HOLLYWOOD (AP) _ Leave it to Lucy to find laughs - hysterical, sidesplitting laughs - in chocolates and grapes.

Lucy MacGillicuddy Ricardo, and later Lucy Carmichael and Lucy Carter, could get into more trouble than anybody on television.

Sometimes actress Lucille Ball had the help of co-conspirator Ethel Mertz, played by Vivian Vance. But she always left Ricky sputtering in broken English. Her then-husband, the late Desi Arnaz, was her first foil on ''I Love Lucy.'' Later, Gale Gordon was on the receiving end on ''The Lucy Show'' and ''Here's Lucy.''

In the very first show, which went on the air on Oct. 15, 1951, the Ricardos decide to make out wills. And Lucy thinks Ricky is going to kill her.

''I Love Lucy'' got ratings that would make even Bill Cosby envious. The ratings were in the 50s. The birth of Little Ricky on Jan. 19, 1953, got a rating of 71.8 and was seen by 92 percent of the television audience.

Many of the shows involved Lucy's attempts to break into show business. Husband Ricky was band leader at the Tropicana Club in Manhattan.

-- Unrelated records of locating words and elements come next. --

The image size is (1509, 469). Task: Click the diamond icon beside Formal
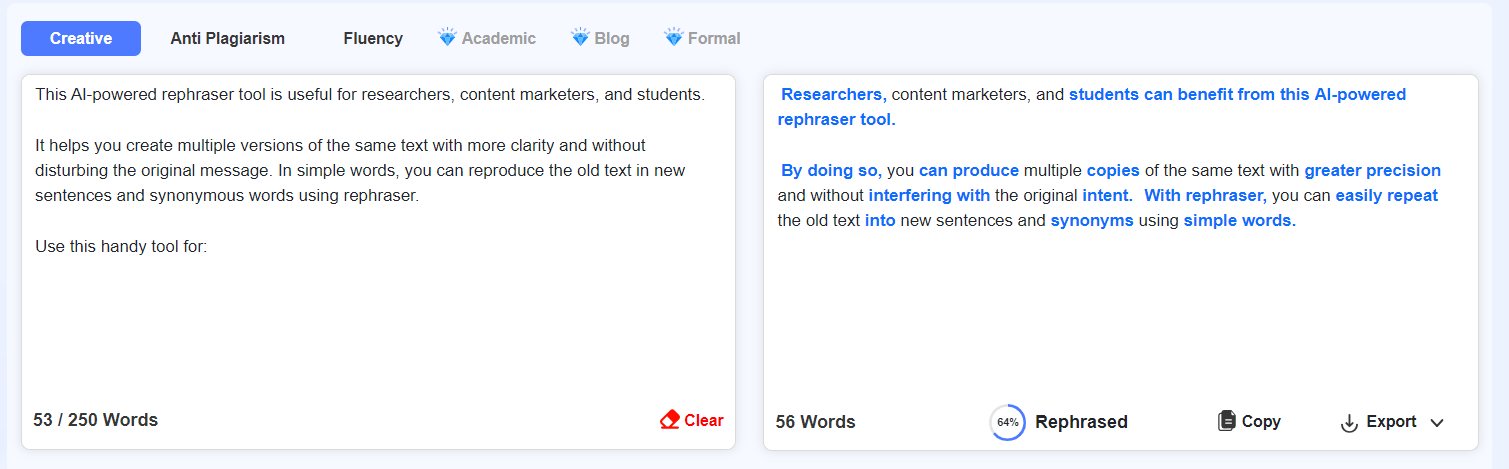673,38
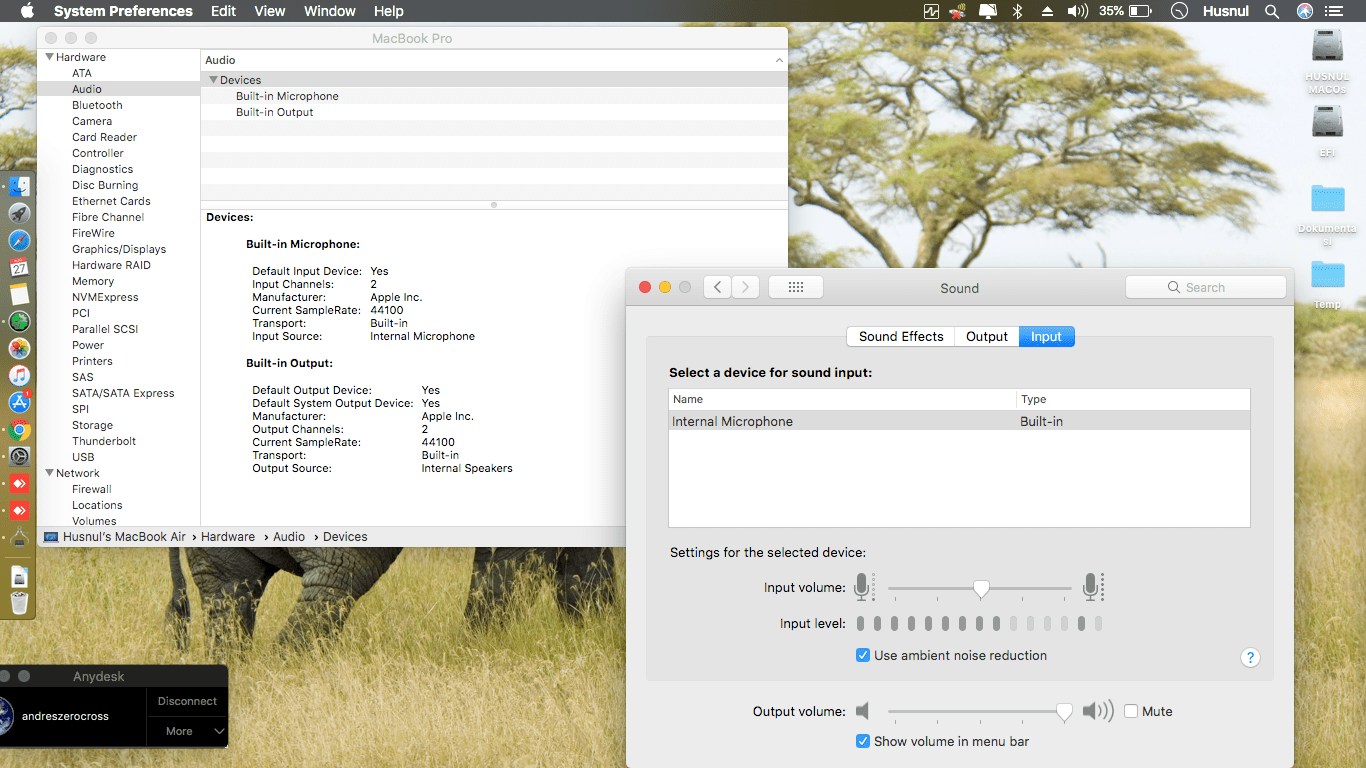Collapse the Network tree section
The width and height of the screenshot is (1366, 768).
(49, 473)
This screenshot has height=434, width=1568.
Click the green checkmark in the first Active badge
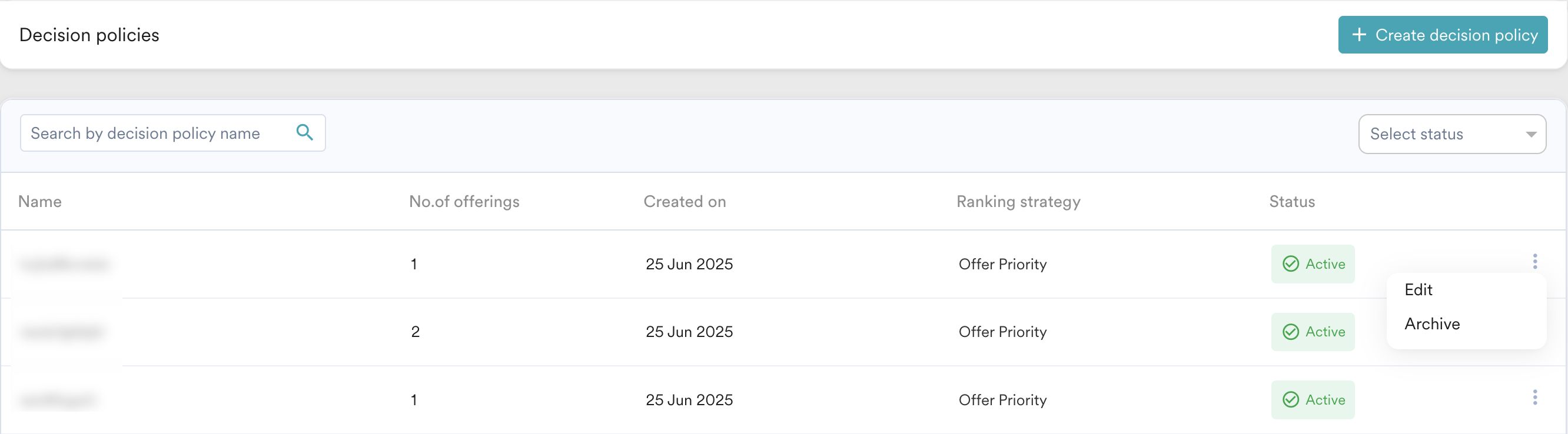[x=1290, y=264]
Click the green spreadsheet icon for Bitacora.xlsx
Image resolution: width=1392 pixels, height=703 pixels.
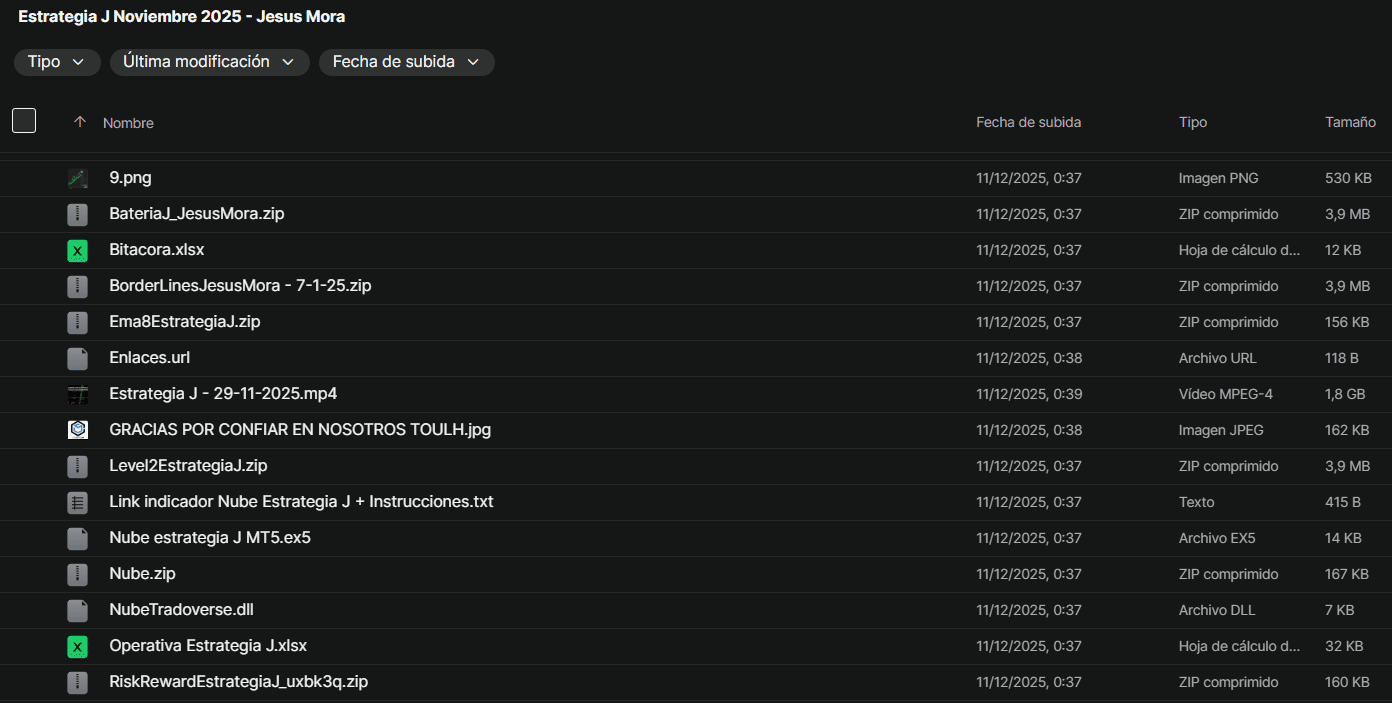[x=77, y=250]
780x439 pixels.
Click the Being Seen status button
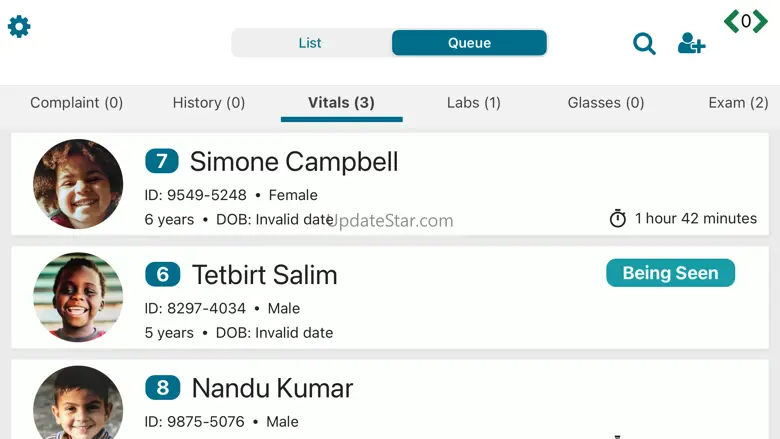click(x=670, y=273)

Lucy's grape-stomping episode is one of her funniest and most memorable. It came during the fifth season, in 1956, when the Ricardos and Mertzes were on a visit to Europe. Information on individual episodes is from ''The 'I Love Lucy' Book'' by Bart Andrews, published by Doubleday-Dolphin.

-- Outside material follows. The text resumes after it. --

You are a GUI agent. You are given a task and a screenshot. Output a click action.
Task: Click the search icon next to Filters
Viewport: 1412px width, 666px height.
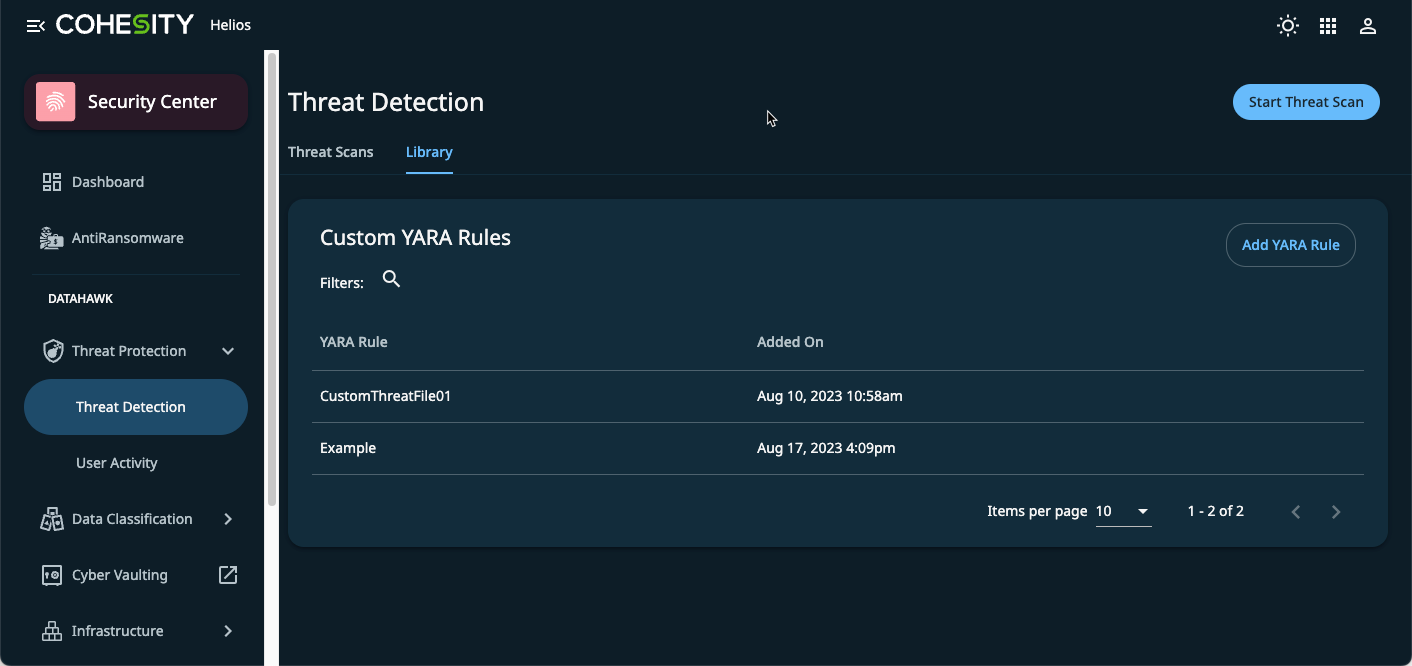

Lucy is cast by an Italian director in a movie called ''Bitter Grapes.'' Assuming it's about wine-making, she dresses up as a peasant girl carrying a bunch of grapes and soon ends up in a grape-filled vat at a local winery. She stomps on the grapes to make wine and is soon in a grape fight with another woman grape stomper.

She's in no shape to play her movie role, which turns out to be that of a typical American tourist. The role goes to Ethel.

In 1952, Lucy and Ethel take a job in a candy factory when Ricky tells Lucy she needs to mend her spendthrift ways. The wives will go to work and Ricky and Fred will do the housework. Lucy works in the chocolate-dipping section, where, of course, she ends up in a chocolate fight with a fellow worker. She and Ethel are sent to the wrapping department and are unable to keep up with the assembly line.

Another favorite episode came in 1955, when Harpo Marx was a guest and Lucy dressed up like the silent Harpo. The funniest part and the best remembered came when the Harpo and his lookalike meet and re-create the famous mirror routine from the Marx Brothers movie ''Duck Soup.''

When Lucy and Ethel tried to emulate pioneer women in the first season, they made the usual mess. Lucy's bread-making effort turned into a gigantic loaf that nearly filled up the kitchen when she put in too many cakes of yeast.

Her television commercial for a health tonic left her tipsy in 1952. She had to keep drinking the tonic for the commercial and eventually its 23 percent alcohol content took its toll. Her speech became more and more slurred and the show got funnier and funnier.

The birth of Little Ricky and Desi Arnaz Jr., which rivaled Dwight D. Eisenhower's inauguration as president on the front pages of the nation's newspapers, was seen by more people than any other TV episode at its time. The birth of Desi Jr. was announced at the end of the show.

In the show, filmed two months earlier, Ricky rushes Lucy to the hospital, but has to get to the nightclub for his act. He gets into his voodoo doctor makeup at the hospital, then rushes to the Tropicana. He comes back for his first look at Ricky Jr.